Парню почему-то захотелось достать из кармана сигарету и закурить… Но почему? Он никогда не курил, это вредно, а от сигарет гниют зубы!
— Внучек! — добродушно воскликнул дедушка Леон. — Как успехи в академии? Когда ты там уже получишь свой красный берет*?
— В следующем году, говорил же. — мягко ответил Эван, остановившись в проходе.
— Если не провалит экзамены. — пробурчал Артур, крепко сбитый отец юноши. Он постоянно носил на носу небольшое, серебряное пенсне. Его квадратное, жесткое лицо украшали пышные рыжие усы и бакенбарды.
— Не провалю. — уверенно ответил парень.
— Ты мне в прошлом году говорил, что военную теорию на пятёрку сдашь, и что? — он сложил газету пополам и отложил в сторону уже давно потухшую трубку. — Тройка с минусом. Позор!
— Учитель козёл… — удрученно бросил сын. — Завалил меня на последнем тесте…
— У тебя все учителя козлы, Эван. Один ты, мушкетер. Вместо того чтобы учиться, калякаешь днями всякую ересь. Доиграешься, вышвырнут из училища к чертовой матери…

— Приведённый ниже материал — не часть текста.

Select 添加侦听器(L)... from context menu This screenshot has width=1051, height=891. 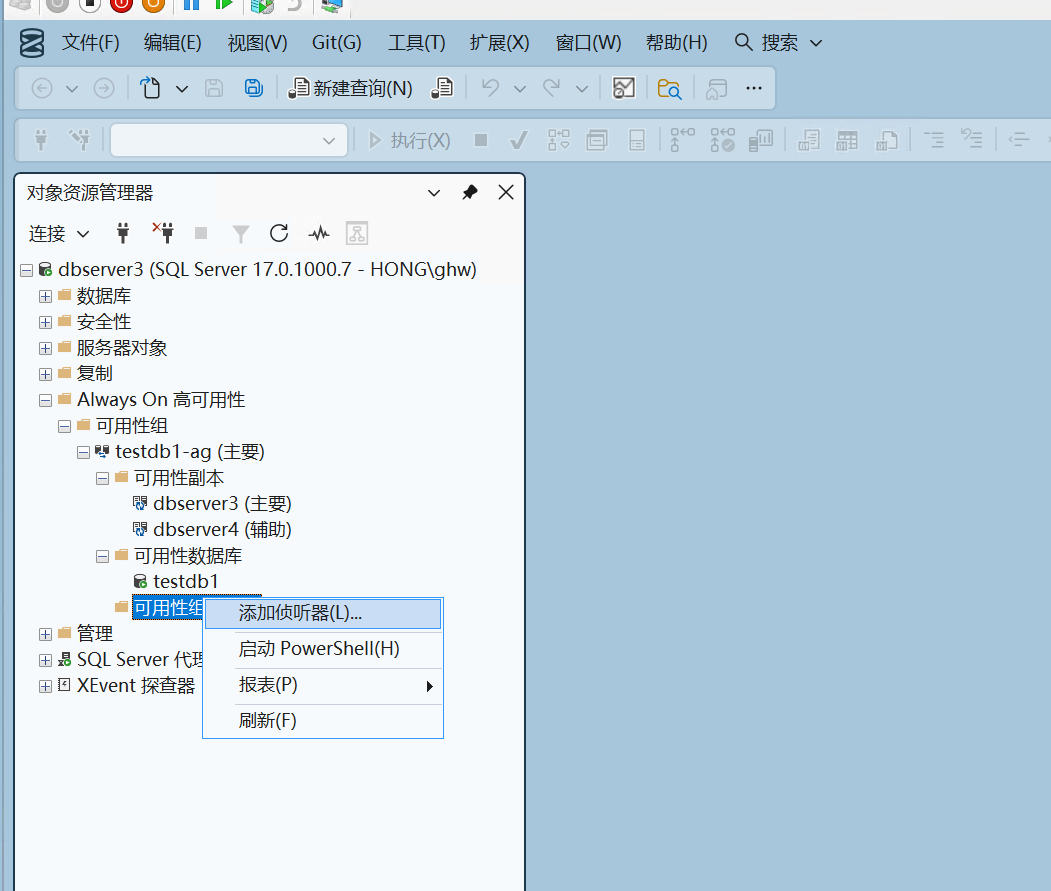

— Так! А ну хватит дрязг за семейным столом! — подняла голос бабушка Лиза, хлопнув ладошкой по заплывшим коленям.
Она была очень низкорослой и полной, с седыми, короткими голосами, но своим басистым голосом могла дать фору любому армейскому офицеру. А если её разозлить, то и скалкой по затылку заехать может. Отец Эвана называл свою тещу «бой-баба», когда та его не слышала. Не потому что не любит, а потому что уважает.
— Всё готово! — рядом с парнем прошмыгнула мама, неся в одной руке тарелки с котлетами и голубцами, а во второй миску с макаронами.
— Ева, ты просто золотце. — улыбнулся сквозь усы Артур.
— На рынке сегодня свиной бок задёшево отдавали, так я его на фарш и перемолола… — ответила жена. — Эван, садись, чего стоишь?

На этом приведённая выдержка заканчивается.